Anadolu Ajansı’nın (AA) aktardığına göre Özdemir, emniyetteki işlemleri sonrası sevk edildiği adliyede cumhuriyet savcısına verdiği ifadenin ardından tutuklanması talebiyle nöbetçi sulh ceza hakimliğine çıkarıldı ve "halkı kin ve düşmanlığa alenen tahrik etmek" suçlamasıyla tutuklandı.

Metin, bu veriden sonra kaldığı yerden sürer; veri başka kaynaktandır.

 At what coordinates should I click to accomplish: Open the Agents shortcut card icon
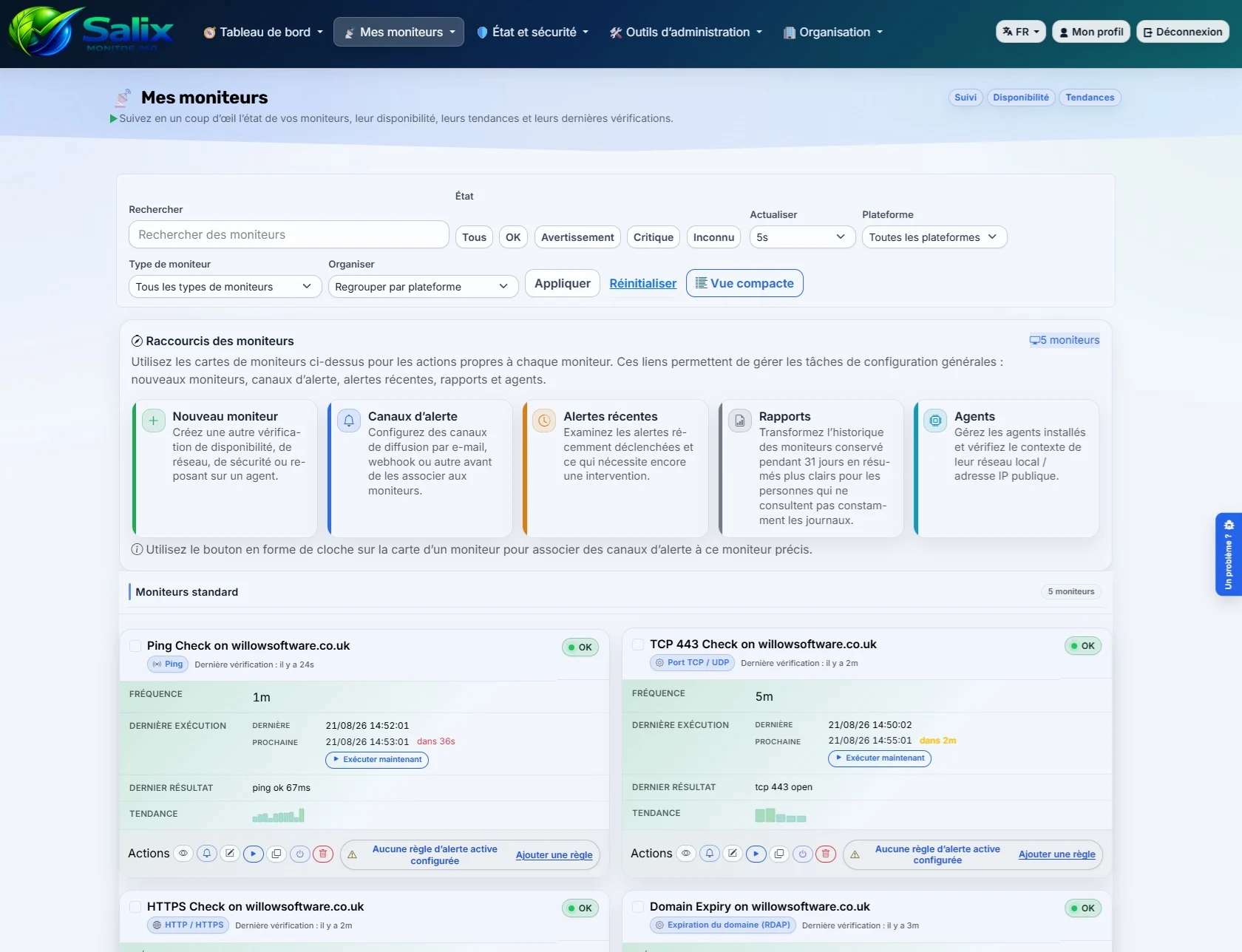click(935, 421)
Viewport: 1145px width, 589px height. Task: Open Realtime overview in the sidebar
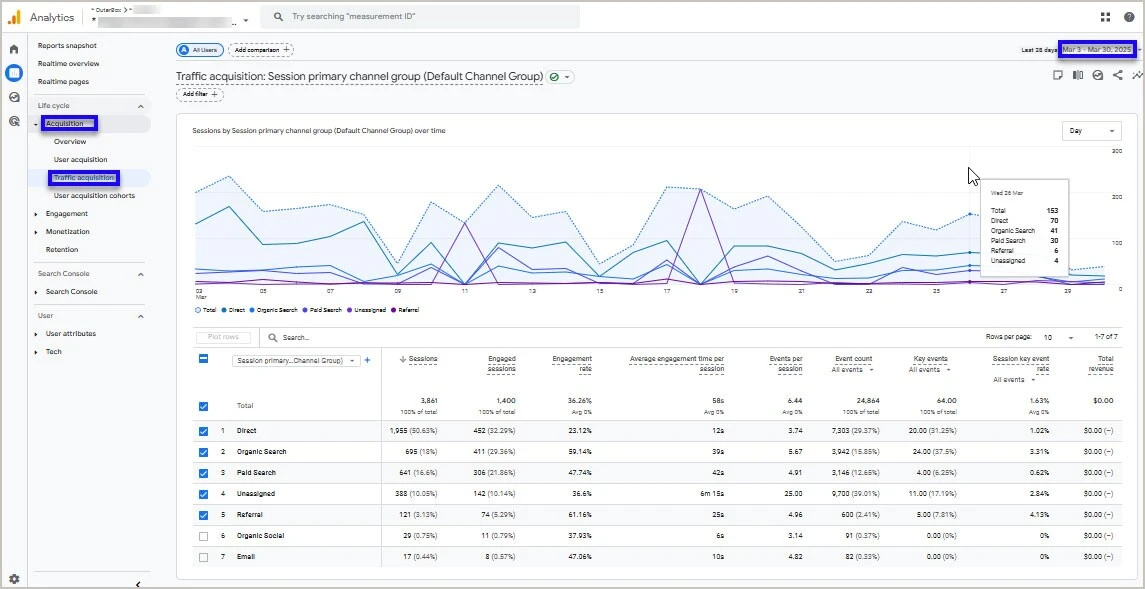click(x=68, y=64)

CHP eski milletvekili, gazeteci Barış Yarkadaş ise Banu Özdemir’in kendisine “Savcı adliyeye getirildikten sonra ifademe başvurmayacağını söyledi. Ardından da ifademi bile almadan tutuklamaya sevk etti. Tutuklamaya sevk edildiğimi de medyadan öğrendim” dediğini aktardı.
“Savcı ifademi almadı”
Banu Özdemir’le tutuklama kararının ardından görüştüğünü söyleyen CHP eski milletvekili gazeteci Barış Yarkadaş, görüşmeye ilişkin Twitter’dan şu paylaşımlarda bulundu:
“Banu'nun bana söylediği şu: ‘O görüntüler, çeşitli internet sitelerinde yayınlandı. Ben de görüntüleri o sitelerden tam iki saat sonra indirdim ve paylaştım. Paylaşımlarımda bir hakaret, küfür, aşağılama yok. Ben inançlı bir insanım. Bunu zaten yapmam. Ancak ne yazık ki; benim paylaşımlarım sonrası bir grup trol önce beni hedef gösterdi. Ardından hesabımı ele geçirmeye çalıştılar. Sabaha kadar bununla uğraştım. Sabah saatlerinde ise emniyetten arandım ve ifadeye davet edildim. Avukatım Süleyman Karadağ ile polise geldik ve ifade verdik. İfademizi tamamladıktan sonra, görevli polisler gözaltı işlemi uygulayacaklarını söyledi. Savcılık bu yönde talimat vermiş. Ve kendi ayağımla geldiğim karakolda gözaltına alındım. Geceyi de nezarette geçirdim. Polisler gayet nazik ve kibardı. Bir sorun yaşamadım. Zaten onlar da durumun saçmalığının farkındaydı. Cuma sabahı ise polis, avukatımın evine giderek, ona emanet ettiğim telefonumu almış. Telefonum incelenmiş. Polisin raporuna göre, camiden çalınan Çav Bella marşını, ifademde de anlattığım üzere, haber sitelerinde yayınlanmasından tam iki saat sonra indirdiğim yazıyor. Polis, görüntüleri hangi sitelerden saat kaçta aldığımı da raporlanmış. Orada da görüldüğü üzere, ben iki saat sonra paylaştım. Ancak ne yazık ki; savcı bunları dikkate almadı. Üstelik, adliyeye getirildikten sonra ifademe başvurmayacağını söyledi. Ardından da ifademi bile almadan tutuklamaya sevk etti. Tutuklamaya sevk edildiğimi de medyadan öğrendim. Hakim karşısına çıktım. Tüm bunları anlattım. Trollerin hedef göstermesi yüzünden gözaltına alındığımı, bir suç işlemediğimi, sevk maddesi olan TCK 216'daki kıstasların hiç birinin oluşmadığını ifade ettim. Hakim 'Bu paylaşımı yaptığında tepki alacağını düşünmedin mi?' diye sordu. Ortada bir suçun olmadığını, tepki gösterenlerin trolller olduğunu bir daha söyledim. Hakim, bana tepki twiti yazan bir kişiyi ismini vererek sordu. Tanıyıp tanımadığımı, trol olup olmadığını sordu. Tanımadığımı söyledim. Avukatım Süleyman da gerekli savunmayı yaptı. Hakim 10 dakika ara verdi. Ardından ise "Toplumda oluşan tepki"yi gerekçe göstererek tutuklanmama karar verdi. Ailemle görüşmeme izin de verdi. Hukuksuz bir karar bu.'"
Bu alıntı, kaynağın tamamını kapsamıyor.